Nor did the bringing of the enforcement suit against the complainant constitute new grounds for protesting the regulation alleged to have been violated by him. Aside from the fact that here the suit was brought more than six months before the filing of the protest, the respondent rightly ruled that the filing of the enforcement suit did not constitute grounds for protest of the regulation sought to be enforced. For the mere attempted enforcement of a valid regulation cannot alter its existing provisions or render it invalid. And if the regulation is invalid, the attempted enforcement of it can hardly render it any the more so. The bringing of an enforcement suit, therefore, cannot constitute new grounds under Section 407(a) of the Act since the new grounds must themselves be grounds of objection sufficient to support the otherwise untimely protest and are, in fact, the only grounds which may be considered in support of it. Safeway Stores v. Arnall, Em.App.1952, 195 F. 2d 319, 321.

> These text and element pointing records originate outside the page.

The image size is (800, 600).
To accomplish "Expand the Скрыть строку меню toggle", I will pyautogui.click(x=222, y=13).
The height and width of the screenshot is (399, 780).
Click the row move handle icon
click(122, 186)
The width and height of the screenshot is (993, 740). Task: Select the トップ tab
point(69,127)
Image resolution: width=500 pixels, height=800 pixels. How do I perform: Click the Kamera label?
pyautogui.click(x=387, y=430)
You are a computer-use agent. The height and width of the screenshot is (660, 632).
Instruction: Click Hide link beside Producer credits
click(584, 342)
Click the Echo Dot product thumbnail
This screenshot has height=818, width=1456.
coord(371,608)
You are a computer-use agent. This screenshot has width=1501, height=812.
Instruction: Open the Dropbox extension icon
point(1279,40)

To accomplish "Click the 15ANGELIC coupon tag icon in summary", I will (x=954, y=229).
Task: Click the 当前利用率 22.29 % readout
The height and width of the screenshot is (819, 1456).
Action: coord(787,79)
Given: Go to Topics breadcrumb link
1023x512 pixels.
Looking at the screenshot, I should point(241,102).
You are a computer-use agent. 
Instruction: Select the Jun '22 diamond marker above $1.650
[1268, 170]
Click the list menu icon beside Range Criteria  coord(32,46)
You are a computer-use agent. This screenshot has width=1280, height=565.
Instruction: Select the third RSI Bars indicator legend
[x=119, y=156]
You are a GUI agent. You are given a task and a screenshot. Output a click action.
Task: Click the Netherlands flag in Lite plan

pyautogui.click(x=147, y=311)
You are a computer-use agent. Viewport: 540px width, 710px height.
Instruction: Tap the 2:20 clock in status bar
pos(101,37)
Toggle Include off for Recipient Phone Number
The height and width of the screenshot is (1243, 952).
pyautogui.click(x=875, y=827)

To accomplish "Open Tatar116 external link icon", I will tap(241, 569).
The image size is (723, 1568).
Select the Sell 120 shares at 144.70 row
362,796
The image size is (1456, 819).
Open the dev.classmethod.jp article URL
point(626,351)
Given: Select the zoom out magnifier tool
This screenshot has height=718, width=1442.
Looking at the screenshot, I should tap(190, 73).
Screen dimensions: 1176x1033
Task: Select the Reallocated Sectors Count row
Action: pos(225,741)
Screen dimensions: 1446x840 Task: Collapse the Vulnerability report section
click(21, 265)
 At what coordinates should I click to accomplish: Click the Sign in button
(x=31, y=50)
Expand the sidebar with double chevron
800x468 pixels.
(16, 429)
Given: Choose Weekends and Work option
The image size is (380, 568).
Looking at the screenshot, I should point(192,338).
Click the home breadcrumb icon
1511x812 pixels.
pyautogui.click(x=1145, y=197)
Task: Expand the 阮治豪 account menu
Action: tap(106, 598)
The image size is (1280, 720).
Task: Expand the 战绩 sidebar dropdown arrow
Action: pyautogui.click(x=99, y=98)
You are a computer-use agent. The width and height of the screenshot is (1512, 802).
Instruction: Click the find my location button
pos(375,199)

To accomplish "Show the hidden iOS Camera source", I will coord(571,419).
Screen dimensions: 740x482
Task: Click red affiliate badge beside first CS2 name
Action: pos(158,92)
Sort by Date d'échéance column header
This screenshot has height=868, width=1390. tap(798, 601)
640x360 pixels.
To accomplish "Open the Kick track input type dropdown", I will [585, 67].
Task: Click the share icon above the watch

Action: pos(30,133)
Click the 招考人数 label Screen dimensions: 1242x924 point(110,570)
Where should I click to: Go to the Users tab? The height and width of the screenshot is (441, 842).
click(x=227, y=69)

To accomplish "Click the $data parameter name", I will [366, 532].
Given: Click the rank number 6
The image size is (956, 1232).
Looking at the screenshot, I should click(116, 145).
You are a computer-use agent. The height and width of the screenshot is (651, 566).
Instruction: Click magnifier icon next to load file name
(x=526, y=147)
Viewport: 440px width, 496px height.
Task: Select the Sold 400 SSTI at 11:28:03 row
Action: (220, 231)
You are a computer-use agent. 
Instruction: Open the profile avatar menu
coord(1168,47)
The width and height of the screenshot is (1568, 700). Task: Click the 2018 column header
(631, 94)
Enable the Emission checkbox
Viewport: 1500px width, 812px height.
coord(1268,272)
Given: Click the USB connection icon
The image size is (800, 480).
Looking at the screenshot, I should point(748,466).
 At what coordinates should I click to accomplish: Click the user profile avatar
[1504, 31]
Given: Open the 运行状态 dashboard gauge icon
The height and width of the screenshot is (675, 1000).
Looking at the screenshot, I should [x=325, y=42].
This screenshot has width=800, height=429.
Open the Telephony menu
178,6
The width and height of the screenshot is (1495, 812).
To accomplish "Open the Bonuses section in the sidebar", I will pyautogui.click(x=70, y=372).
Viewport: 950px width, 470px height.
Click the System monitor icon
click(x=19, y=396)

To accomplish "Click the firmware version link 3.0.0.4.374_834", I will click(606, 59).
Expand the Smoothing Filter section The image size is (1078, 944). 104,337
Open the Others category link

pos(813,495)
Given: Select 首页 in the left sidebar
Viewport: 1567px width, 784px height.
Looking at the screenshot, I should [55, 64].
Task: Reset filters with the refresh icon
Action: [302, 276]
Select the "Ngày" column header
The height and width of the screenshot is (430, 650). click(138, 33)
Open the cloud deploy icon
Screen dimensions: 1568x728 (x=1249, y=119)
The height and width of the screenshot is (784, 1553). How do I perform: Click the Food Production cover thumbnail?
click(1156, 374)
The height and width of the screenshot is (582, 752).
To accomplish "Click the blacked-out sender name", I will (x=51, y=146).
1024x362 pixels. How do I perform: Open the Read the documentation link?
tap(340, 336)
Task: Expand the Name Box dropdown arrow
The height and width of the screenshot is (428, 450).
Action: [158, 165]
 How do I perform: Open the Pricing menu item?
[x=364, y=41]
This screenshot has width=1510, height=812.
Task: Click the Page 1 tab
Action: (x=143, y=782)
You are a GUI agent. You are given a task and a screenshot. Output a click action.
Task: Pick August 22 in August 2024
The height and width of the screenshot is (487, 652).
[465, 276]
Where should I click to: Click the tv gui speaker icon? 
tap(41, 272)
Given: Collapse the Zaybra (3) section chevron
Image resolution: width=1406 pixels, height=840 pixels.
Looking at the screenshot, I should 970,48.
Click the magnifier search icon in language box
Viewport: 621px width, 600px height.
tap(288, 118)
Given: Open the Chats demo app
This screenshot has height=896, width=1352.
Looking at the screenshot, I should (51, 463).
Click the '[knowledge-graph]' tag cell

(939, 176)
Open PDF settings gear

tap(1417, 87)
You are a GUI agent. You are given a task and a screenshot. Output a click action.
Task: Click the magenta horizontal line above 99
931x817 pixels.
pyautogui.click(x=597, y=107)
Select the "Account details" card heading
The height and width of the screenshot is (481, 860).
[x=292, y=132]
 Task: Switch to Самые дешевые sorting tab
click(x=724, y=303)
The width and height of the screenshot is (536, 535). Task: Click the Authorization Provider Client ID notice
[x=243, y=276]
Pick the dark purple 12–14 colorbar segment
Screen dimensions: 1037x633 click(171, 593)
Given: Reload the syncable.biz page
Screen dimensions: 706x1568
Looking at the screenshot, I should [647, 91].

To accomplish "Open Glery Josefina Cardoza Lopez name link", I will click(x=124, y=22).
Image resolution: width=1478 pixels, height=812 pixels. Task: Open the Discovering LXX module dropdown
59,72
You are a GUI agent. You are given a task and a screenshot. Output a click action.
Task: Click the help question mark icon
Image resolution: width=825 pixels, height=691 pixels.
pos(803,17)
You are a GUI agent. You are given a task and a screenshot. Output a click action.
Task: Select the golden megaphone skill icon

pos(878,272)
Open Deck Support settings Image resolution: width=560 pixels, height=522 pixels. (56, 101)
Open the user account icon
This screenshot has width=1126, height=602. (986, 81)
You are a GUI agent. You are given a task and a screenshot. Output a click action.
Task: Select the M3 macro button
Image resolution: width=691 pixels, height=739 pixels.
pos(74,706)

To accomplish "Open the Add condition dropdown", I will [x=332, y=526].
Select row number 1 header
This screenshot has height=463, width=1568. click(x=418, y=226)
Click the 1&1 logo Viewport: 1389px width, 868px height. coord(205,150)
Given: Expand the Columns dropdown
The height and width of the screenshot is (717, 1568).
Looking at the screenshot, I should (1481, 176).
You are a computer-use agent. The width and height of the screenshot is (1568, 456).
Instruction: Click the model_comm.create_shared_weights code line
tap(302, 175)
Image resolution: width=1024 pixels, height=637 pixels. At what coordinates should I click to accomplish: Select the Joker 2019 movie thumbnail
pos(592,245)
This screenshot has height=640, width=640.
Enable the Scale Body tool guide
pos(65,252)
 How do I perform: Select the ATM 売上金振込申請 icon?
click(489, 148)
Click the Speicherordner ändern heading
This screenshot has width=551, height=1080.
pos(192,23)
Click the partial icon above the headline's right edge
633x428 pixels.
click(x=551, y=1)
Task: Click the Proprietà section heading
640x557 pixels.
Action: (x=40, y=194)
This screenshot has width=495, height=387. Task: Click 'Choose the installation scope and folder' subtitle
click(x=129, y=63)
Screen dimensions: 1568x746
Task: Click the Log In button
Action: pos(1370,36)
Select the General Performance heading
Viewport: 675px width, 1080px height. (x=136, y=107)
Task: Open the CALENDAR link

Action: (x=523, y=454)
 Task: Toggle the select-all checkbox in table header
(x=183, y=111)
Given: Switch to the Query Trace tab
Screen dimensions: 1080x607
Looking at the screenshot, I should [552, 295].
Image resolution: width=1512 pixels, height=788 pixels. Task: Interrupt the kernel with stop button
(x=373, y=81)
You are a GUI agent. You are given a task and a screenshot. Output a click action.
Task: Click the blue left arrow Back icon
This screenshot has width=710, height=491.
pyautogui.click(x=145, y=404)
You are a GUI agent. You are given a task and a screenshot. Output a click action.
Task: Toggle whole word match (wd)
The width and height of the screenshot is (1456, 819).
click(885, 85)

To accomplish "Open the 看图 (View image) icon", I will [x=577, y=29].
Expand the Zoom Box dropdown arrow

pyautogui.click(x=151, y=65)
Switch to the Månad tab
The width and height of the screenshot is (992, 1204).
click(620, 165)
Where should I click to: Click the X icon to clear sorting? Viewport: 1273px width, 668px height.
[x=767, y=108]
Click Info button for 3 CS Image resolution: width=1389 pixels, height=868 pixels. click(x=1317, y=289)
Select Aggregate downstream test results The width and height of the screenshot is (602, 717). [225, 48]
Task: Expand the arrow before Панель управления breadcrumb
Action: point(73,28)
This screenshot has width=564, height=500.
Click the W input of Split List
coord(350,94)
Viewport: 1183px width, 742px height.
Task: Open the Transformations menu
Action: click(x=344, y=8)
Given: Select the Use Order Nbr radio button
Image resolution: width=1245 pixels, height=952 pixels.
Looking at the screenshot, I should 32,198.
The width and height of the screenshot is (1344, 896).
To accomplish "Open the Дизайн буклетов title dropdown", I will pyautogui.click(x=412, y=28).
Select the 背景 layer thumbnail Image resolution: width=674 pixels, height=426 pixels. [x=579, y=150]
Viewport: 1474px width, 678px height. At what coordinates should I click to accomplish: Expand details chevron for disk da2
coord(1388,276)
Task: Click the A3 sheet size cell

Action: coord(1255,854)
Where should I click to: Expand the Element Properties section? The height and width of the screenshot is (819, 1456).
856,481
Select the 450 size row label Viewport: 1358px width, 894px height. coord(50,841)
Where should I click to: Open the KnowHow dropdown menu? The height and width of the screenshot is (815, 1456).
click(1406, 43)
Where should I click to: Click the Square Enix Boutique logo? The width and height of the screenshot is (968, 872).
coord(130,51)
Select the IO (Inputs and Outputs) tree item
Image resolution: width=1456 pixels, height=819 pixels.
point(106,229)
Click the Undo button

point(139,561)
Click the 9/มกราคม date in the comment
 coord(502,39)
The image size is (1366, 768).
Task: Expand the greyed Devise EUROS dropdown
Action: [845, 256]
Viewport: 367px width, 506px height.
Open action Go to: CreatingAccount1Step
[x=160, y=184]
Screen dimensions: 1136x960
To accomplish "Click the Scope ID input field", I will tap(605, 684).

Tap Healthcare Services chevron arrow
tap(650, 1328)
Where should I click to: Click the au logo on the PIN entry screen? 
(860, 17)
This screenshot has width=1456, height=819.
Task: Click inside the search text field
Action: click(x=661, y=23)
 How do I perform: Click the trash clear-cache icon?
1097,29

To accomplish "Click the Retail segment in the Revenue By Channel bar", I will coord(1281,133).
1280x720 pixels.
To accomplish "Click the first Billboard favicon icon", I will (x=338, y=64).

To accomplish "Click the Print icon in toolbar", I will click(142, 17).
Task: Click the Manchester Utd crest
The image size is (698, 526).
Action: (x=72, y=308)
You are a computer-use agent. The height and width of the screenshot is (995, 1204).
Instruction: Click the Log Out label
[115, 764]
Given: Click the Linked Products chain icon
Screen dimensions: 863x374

We, of course, do not pass upon the question whether, if judgment goes against the complainant in the enforcement action, he may be able to obtain leave from the District Court to file a complaint in this court under Section 408(d) of the Act, as amended, 50 U.S.C.A.Appendix, § 2108(d), by making the showing required by that section that his objections to the regulation are made in good faith and that there is reasonable and substantial excuse for his failure to present them in a protest in accordance with Section 407 of the Act. It would seem, however, that in such a complaint, if leave should be given to file it, the complainant would be entitled to assert any objections to the General Ceiling Price Regulation which the District Court granted him leave to include, without regard to the time limitations of Section 407(a) of the Act.
A judgment will be entered dismissing the complaint.